When I was eighteen, I went to visit Savannah, Georgia, right after Christmas. While I
was there I attended several Open Houses -- where people open up their homes for
celebrations. At one of these festive occasions I saw the most unusual Christmas tree I
had ever seen. It was covered with movie tickets, theater tickets, trinkets, and
memorabilia of all types. The lady who lived in the house was in her eighties and as
lively and full of spirit as anyone I had ever met and I asked her about her unusual tree.
"It is a celebration of my life," she answered. She went on to tell me that on all
occasions in her life, she would take some sort of memento to place on her tree, some
token of remembrance. Then each year when she would decorate her tree, "I re-live
those special times in my life that would have otherwise slipped away."
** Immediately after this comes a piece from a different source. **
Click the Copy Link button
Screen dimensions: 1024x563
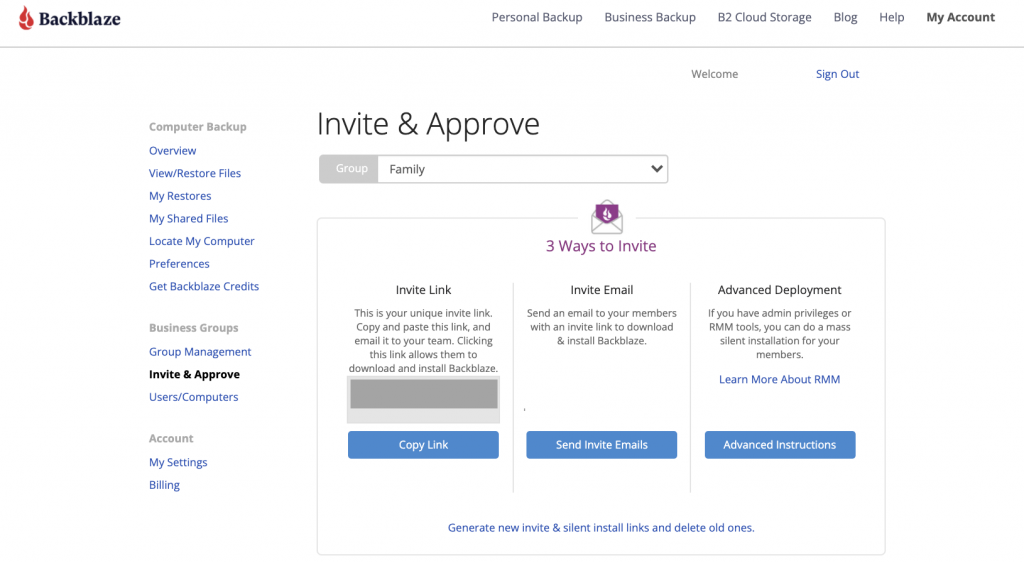[423, 445]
Needless to say, the lady and her tree made a great impression on a young
impressionable teenager. I determined that whenever I had a tree of my own, I wanted
it to be something special, too. When Glen and I were engaged, I shared with him the
story of the Savannah woman and the story seemed to touch a chord with him as well.
So that first year we celebrated Christmas in that tiny, cold apartment, we
determined that the ornaments on our tree would be ones that we had specifically
picked out for our tree, not just to fill the branches but because of their beauty or
meaning or special significance to us. Or they would be ornaments we had made, or
someone else had given us, or like the lady in Savannah, they would be mementos of
the events of our lives. We wouldn't even have actually had a tree that year if my sister
hadn't brought us one -- we thought our apartment was just too small for a tree.
It was, and it wasn't. Our first Christmas tree only had nine ornaments on it (some of
which we still have today). They were given to us by my mother and her friend.
Our tree today has hundreds and hundreds of ornaments. I started to catalog and count
them one day and stopped somewhere after 900. Along with the snowflakes (some of
which belonged to my mother) and the balls (most of which I put on my trees growing
up as a girl), there are "Savannah" ornaments: the doves and butterflies from our
wedding cake; the golden bells off my parent's 50th anniversary cake; concert tickets;
Metro tickets from Washington, DC; a baby's pacifier; my girls' little black patent
leather baby shoes; a hickory nut I picked up at my brother's house one day when we
spent the day with his family; candles from a 40th birthday cake; and from a 50th
birthday cake; school band Security Tags; Election buttons - both from elections
won and lost; footprint buttons from babies born; favors from weddings; silk flowers
from a baby shower; silk flowers from a wedding bouquet; dough ornaments older than
my marriage, given to me by a friend in college; I could go on and on. Like the lady in
Savannah, when we decorate the tree, we have the joy of reliving memories, of
remembering people and events. Our tree is an expression of our lives, a creation that
continues to grow each year because each year, there is something new to add to the
tree.
All those years ago, that lady in Savannah gave me a great gift. She shared with me
a small moment of her time and herself. The small seed that life can be something
that is worth re-living blossomed in me into something that has affected me and my
family. We love our tree and the special ornaments and mementos that hang from its
branches, and we love remembering what the tree brings to mind.
Today there is someone in each of our lives waiting for us to share with them some
great gift that the Lord has given us. Something that will be a seed that will blossom in
them into something great and beautiful. Perhaps it is just a kind word, a thoughtful
look, or an act of encouragement along the way. The world is full of hearts, just waiting
for those seeds.
Hear; for I will speak of excellent things;
and the opening of my lips shall be right things.
and the opening of my lips shall be right things.